Starting at the line that contains "Task: Grab the", reproduce every line through the end of the entries below, with no pictures in the copy.

══ Data in this exercise ══

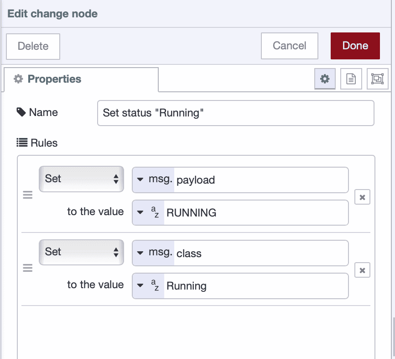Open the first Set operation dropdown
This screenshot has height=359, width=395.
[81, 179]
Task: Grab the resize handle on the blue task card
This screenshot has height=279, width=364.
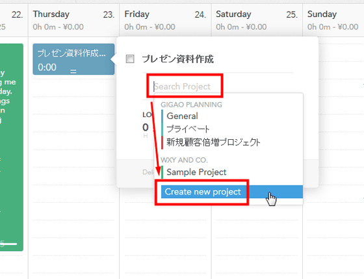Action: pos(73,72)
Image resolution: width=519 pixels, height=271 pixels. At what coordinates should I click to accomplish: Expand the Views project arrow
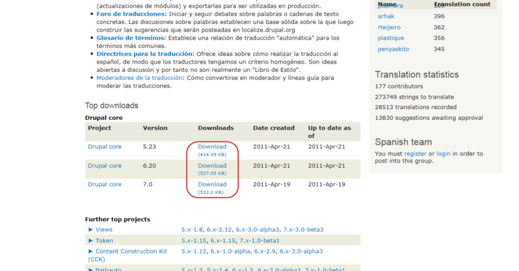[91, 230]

═══

▸ The completed task
Task: Grab the resize handle on the blue task card
This screenshot has height=279, width=364.
Action: pos(73,72)
Image resolution: width=519 pixels, height=271 pixels. At what coordinates should I click to accomplish: Expand the Views project arrow
[91, 230]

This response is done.